Si la plupart des – très nombreuses – plaintes qu’envoya Mercœur à Philippe II suivaient ce même schéma, en mai 1594, le comportement de l’allié espagnol l’avait convaincu de se montrer plus offensif. Cette année fut marquée par une profonde crise de l’alliance à cause de la construction du fort de Roscanvel par les Espagnols en toute indépendance. Mercœur avait envoyé à Philippe II un nombre bien plus important de plaintes que les autres années et cela dès l’arrivée des renfort espagnols à Blavet en décembre 1593. À partir de mai, la prudence rhétorique dont il avait fait preuve dans les premiers temps était mise de côté face à l’urgence. Dans ce qui ressemblait presque à une accusation directe, il disait à Philippe II :

Et pour mon regard, j'aurois aussy argument de me mescontanter, si je pensois que tel mespris procedast du consentement de V. M.. Mais, ne luy ayant jamais donné subiect de me traicter de la sorte, je ne puis me persuader qu'il vienne d'elle [...] scachant quelle ne demande sinon repartir et conserver à un chascun ce quy luy appartient, suivant l'équité et la justice250.

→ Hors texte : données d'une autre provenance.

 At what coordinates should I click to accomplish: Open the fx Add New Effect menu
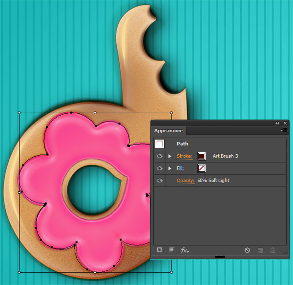pos(185,250)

Bien qu’il soit difficile de mesurer l’impact de ces plaintes sur l’action espagnole, il semble que leurs répercussions immédiates soient restées limitées. Dans le cadre de l’affaire de Crozon, la construction du fort se poursuivit après mai 1594 jusqu’à l’arrivée de la coalition des Anglais et des royaux. De même, les nombreuses plaintes de Mercœur contre le général Águila et ses demandes répétées de contrôle sur les troupes espagnoles dans un souci

de coordination, restèrent sans suite. L’Espagne agissait avec indépendance vis-à-vis de son allié et, par moment, n’hésita pas à bafouer les principes de la protection.

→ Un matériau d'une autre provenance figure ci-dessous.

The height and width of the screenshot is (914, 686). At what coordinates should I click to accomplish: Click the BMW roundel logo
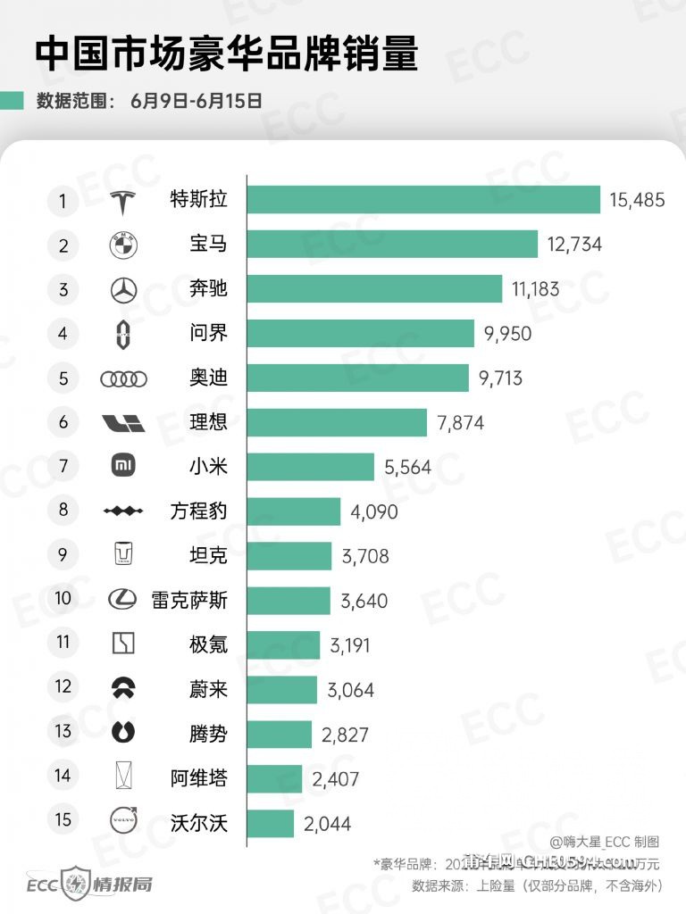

Néanmoins, il est probable que ces plaintes aient eut un effet plus indirect et aient freiné ainsi les opérations espagnoles. En rappelant à Philippe II son rôle et son engagement envers une Ligue vigilante et prête à défendre ses droits, Mercœur envoyait une menace. Il faisait prendre conscience au Roi Catholique du danger que ses actions unilatérales et expansionnistes faisaient courir à l’alliance et à son image en Bretagne. On peut supposer que Philippe II y était réceptif car il avait besoin d’un relai dans le pays et ne pouvait se permettre de se fâcher avec les locaux. Au moment de l’affaire du fort de Roscanvel, la question des droits de l’infante au duché de Bretagne était encore en suspens. L’Espagne jouait sur deux tableaux en même temps : la diplomatie et la conquête armée, et ne pouvait donc pas se brouiller complètement ni avec Mercœur ni avec les Bretons en général. Elle était contrainte de tenir son rôle de protectrice. Ainsi, c’est avec une certaine retenue qu’elle mena ses opérations unilatérales. Lorsqu’elle envoya des troupes pour prendre Brest à partir de 1592 par exemple, elle essaya de garder l’affaire secrète et Philippe II rédigea même une lettre mensongère à Mercœur pour justifier le débarquement d’octobre 1592251.